Your Computerized Car Could Fall Prey to Hackers
A car dealership near Dresden, Germany.
If you've just bought one of those brand-new, ultra-modern, computerized vehicles, congratulations! Security experts say your car could be vulnerable to hackers the same hackers who try to gain access to computers, tablets and mobile devices.
Security expert Paul Lubic told SecurityNewsDaily that we're entering what the auto industry calls the age of the "connected car" a vehicle that is connected wirelessly to the Internet, has its own Wi-Fi network and can stream high-definition movies.
Lubic said these features will be powered by 3G or 4G cellular modems, an onboard Wi-Fi router and a computer that's probably more powerful than a home PC.
But there's a catch to all this automobile automation.
"This scenario is another opportunity for hackers to cause problems," Lubic said.
Hackers could use the wireless connectivity to take control of the vehicle's onboard computer, which controls the engine speed, the brakes and the door-locking system, Lubic said.
That hasn't happened yet in "the wild," but last year, security researchers from the University of California and the University of Washington hacked into the onboard computers of several vehicles and disabled the brakes, changed the speedometer readings, shut the engine off, locked passengers into the cars and more.

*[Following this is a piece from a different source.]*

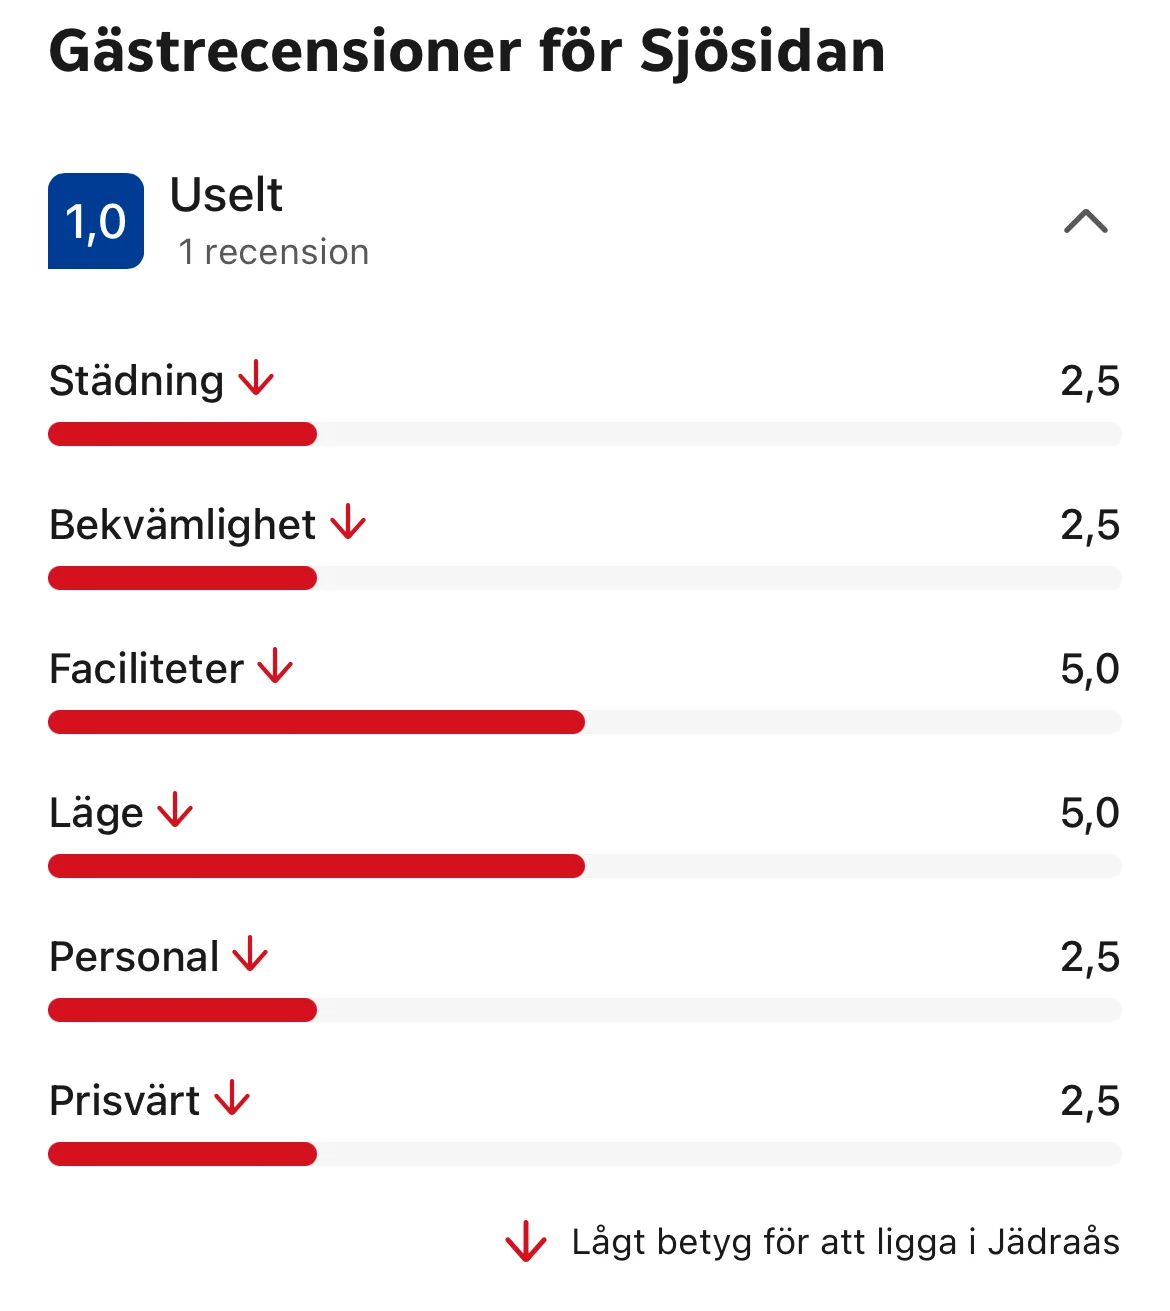Image resolution: width=1170 pixels, height=1311 pixels.
Task: Click the Lågt betyg för Jädraås legend text
Action: click(x=845, y=1242)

And just last week at the Black Hat Technical Security Conference in Las Vegas, two private security researchers were able to tap into a Subaru's cellular-network-based security system. With a specially crafted text message , they were able to unlock and start the car remotely.
The California and Washington researchers said they were able to "bypass rudimentary network security protections within the car" and "adversarially control a wide range of automotive functions and completely ignore driver input including disabling the brakes, selectively braking individual wheels on demand, stopping the engine and so on."
The researchers were also able to compromise a vehicle's security through wireless interfaces such as Bluetooth and audio files.
According to Lubic, vehicle manufacturers in the U.S. are aware of these vulnerabilities and are developing strong encryption protocols for vehicle-to-vehicle and vehicle-to-device communications. Encryption would stop, or at least delay, a hacker's ability to control the vehicle's computer.
Lubic added that the U.S. Department of Transportation plans to test the new vehicles to make sure they're hacker-resistant.
"If you're planning on buying one of these connected cars in the future, be aware of this threat and find out if the encryption has been put in place, or if the manufacturer has implemented any security mitigation to stop possible hacking," Lubic said.
If such measures haven't been taken, hold off on buying that computerized vehicle until it has been properly secured and then wait a couple of more months for any leftover bugs to be found and patched.